Respect for religious freedom has deep roots in American society. Many of those who came to America did so to escape religious persecution, and they brought with them a profound understanding of the importance of protecting such personal rights from oppressive rule, be it by the hand of monarchy or democratic majority. Thus why Constitutional protections for religious freedom were included in the First Amendment.

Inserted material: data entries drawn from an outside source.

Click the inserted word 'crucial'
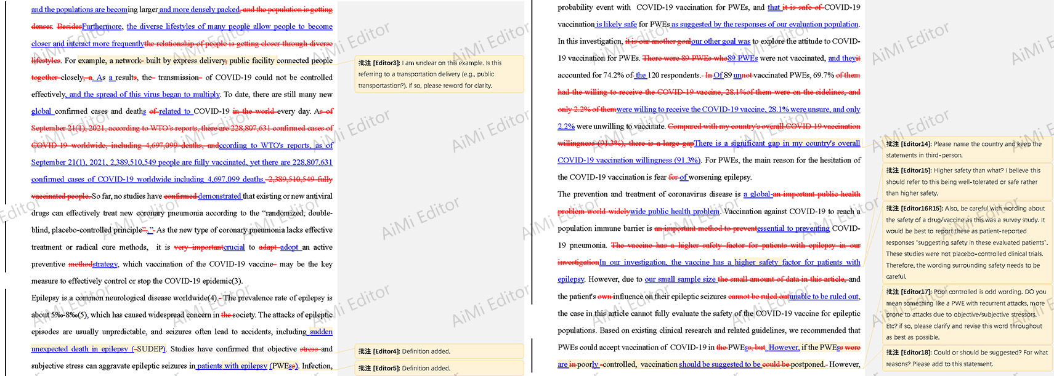coord(234,247)
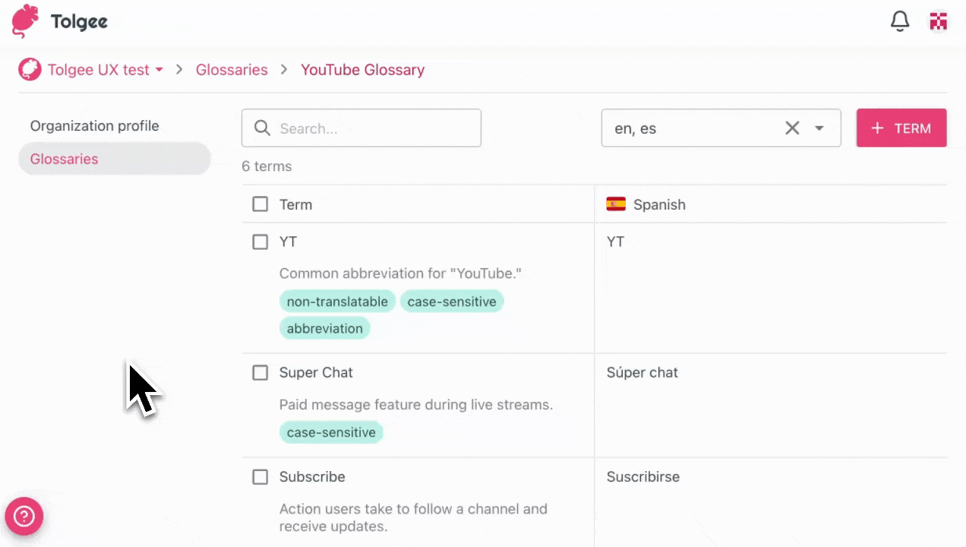Check the Super Chat row checkbox
The width and height of the screenshot is (966, 547).
(x=260, y=372)
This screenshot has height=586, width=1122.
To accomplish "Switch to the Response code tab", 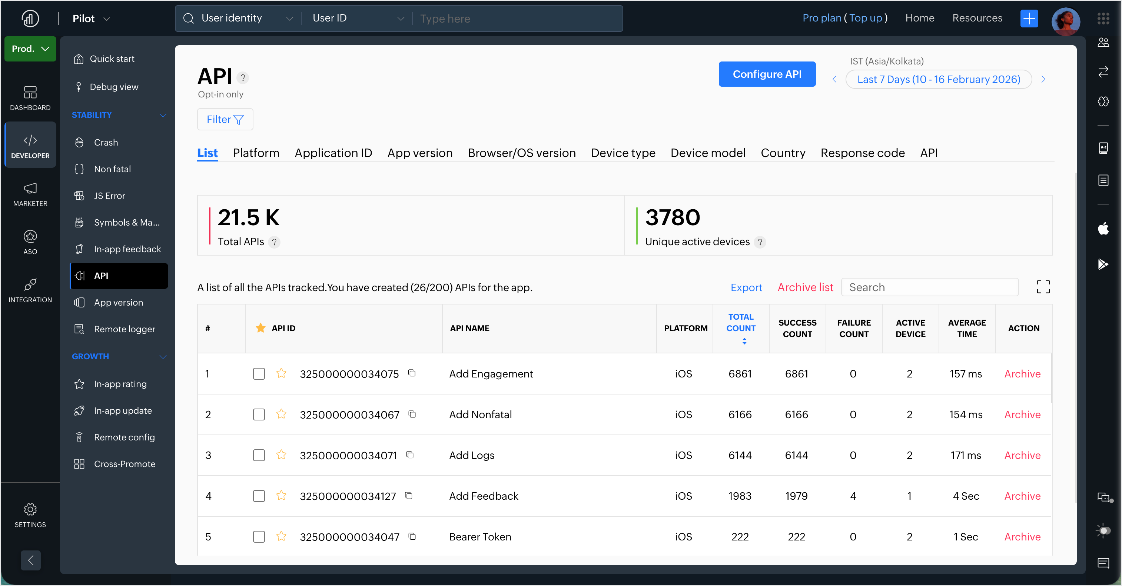I will [862, 153].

Yet many areas where religious freedom is said to be under attack are actually examples of a different sort of problem. No one should be forced to make a gay wedding cake, for instance, simply because they make their living as a baker (assuming they are their own employer). The idea that one must sell to all in order to sell to any contradicts basic Constitutional tenets, yet is an idea that has wormed its way into Constitutional doctrine thanks to the misguided idea of “public accommodations” in non-discrimination law, and long eviscerated protections for economic liberty. Focusing on the subset of cases where objections are made on the grounds of religious sensibilities misses the larger issue, which is that the freedom of association and basic liberty should allow all the right to choose with whom they do or do not engage in commercial exchange – for any reason, be it religiously motivated or not, that the individual sees fit.
But there are also ways in which religious freedoms are actually in danger of being undermined today. Under the direction of Houston’s first openly gay mayor, Annise Parker, the city last year subpoenaed sermons and other pastoral communication from local churches. They were ordered to turn over any communication relating to a contentious local non-discrimination law, as well as “all speeches and sermons related to Mayor Annise Parker, homosexuality and gender identity.” She backed down after national uproar over the flagrant abuse of power, but the episode is both illuminating and disturbing.
Religious concerns from the fallout of Obergefell are also not without merit, as admitted by U.S. Solicitor General Donald Verrili when he acknowledged during oral arguments that tax-exempt status “is going to be an issue” with the Court’s potential (and now real) ruling that the exclusion of same-sex couples from marriage (rightly) violates Constitutional protections. The ACLU has also decided that it’s no longer on board with the whole religious freedom thing now that Christians might be the ones in need of legal protections. And given the proven vindictiveness of today’s cultural winners, more attacks ought to be expected.
Which is all the more reason why it’s a shame that some Republicans, along with the Texas Attorney General, are insisting that county clerks in Texas or elsewhere ought to be able to be able to “opt out” of issuing same-sex marriage licenses if they have religious objections. This is a misapplication of religious liberty.
Look, we’re not talking about clergy or non-state wedding officiators here, who like bakers ought to be able to decide whether they wish to take part in a same-sex wedding or not. These are people whose job it is to process paperwork and issue wedding licenses. County Clerks are municipal employees, be they elected or appointed, and therefore agents of the state. And agents of the state don’t get to dictate actions of the state based on personal whims. If they won’t or can’t do the job required of them and fulfill their duties as public servants then they ought to resign.
Individuals have every right to not work at a place that requires issuing same-sex marriage licenses, but what they don’t have is the right to insist that they not be replaced by someone who will do the entire job and not just part of it. Anyone with true convictions should understand that sometimes upholding those beliefs means making sacrifices, including not working at places that as a fundamental part of the job necessitate violating those beliefs.
There are real threats to religious freedoms, and those who might wish to meet those threats with robust Constitutional protections shouldn’t try to expand the concept to its breaking point. I’m sure it’s not easy to have to choose between honoring ones principles or performing a duty that one currently under obligation to perform, but there’s no Constitutional right to not have to make tough choices.